Does the story "A Snake in the Grass" by R. K. Narayan end on a conclusive note?
Does R. K. Narayan’s story “A Snake In the Grass” end on a conclusive note? The simple (and probably accurate) answer to this question is “no,” for some of the following reasons:
- The story can be read as a simple “slice of life” tale, which offers no grand lessons and which teaches no lofty morals. Since life itself is often inconclusive, it is appropriate to the tale that its own ending seems fairly inconclusive.
- The story ends by emphasizing what might have been rather than what really happened:
The college boy murmured: “I wish I had taken the risk and knocked the water-pot from Dasa’s hand; we might have known what it contained.”
- This final sentence is inconclusive in a number of senses besides the one just mentioned. Had the college boy really, truly suspected earlier that Dasa was tricking them, or did this idea occur to him only after the appearance of the second snake? The narrator doesn’t make an answer to this question clear, and so the story ends on an inconclusive note.
- Why didn’t the college boy at least move the stone slab above the pot open just slightly enough to see if the pot really contained a snake? The narrator provides no clear answer to such a question, and thus the story ends inconclusively in yet another way.
- What would the family have done if they had indeed checked the pot? The narrator provides no clear answer to this question, and thus the story seems inconclusive in one more way.
- What will the family do when Dasa returns? The narrator doesn’t say.
- Will the family check with the snake charmer to test Dasa’s veracity? The narrator doesn’t say.
- Does the fact that Dasa claimed he would take the supposedly captured snake to the snake charmer imply that he really does have a snake in the pot?
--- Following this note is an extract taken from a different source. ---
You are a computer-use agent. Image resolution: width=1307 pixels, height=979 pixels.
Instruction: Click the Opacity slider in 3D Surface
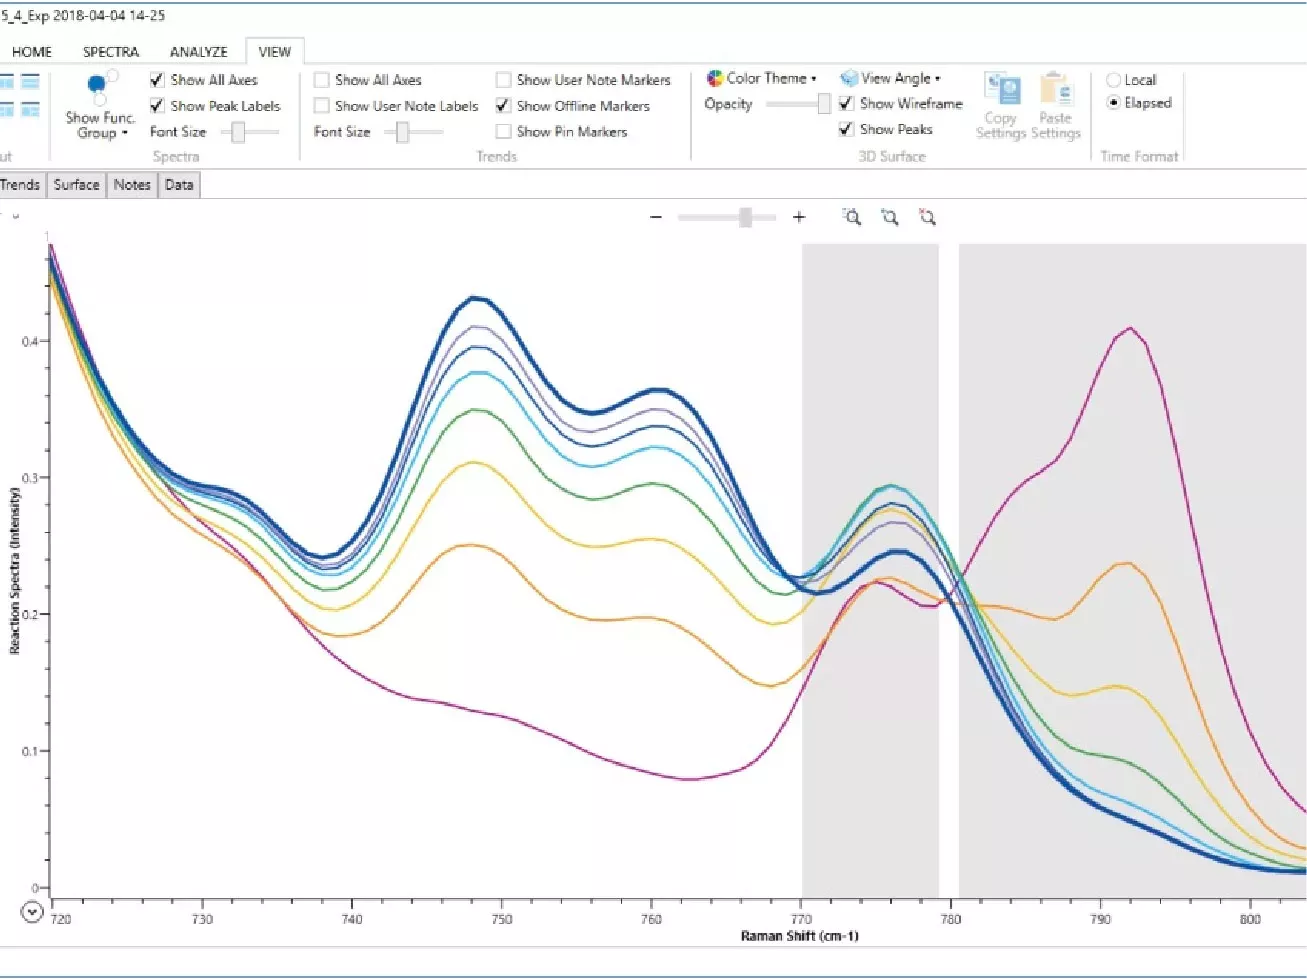point(822,104)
The narrator leaves this potential question open.
- Is the snake spotted by the family the snake they had been looking for, or is this indeed possibly a real second snake? The narrator leaves the question open.
- How are we meant to assess the meaning of this story and the nature of the characters? The narrator, by merely reporting rather than openly commenting and assessing, leaves the conclusion of the story open-ended in yet one more way.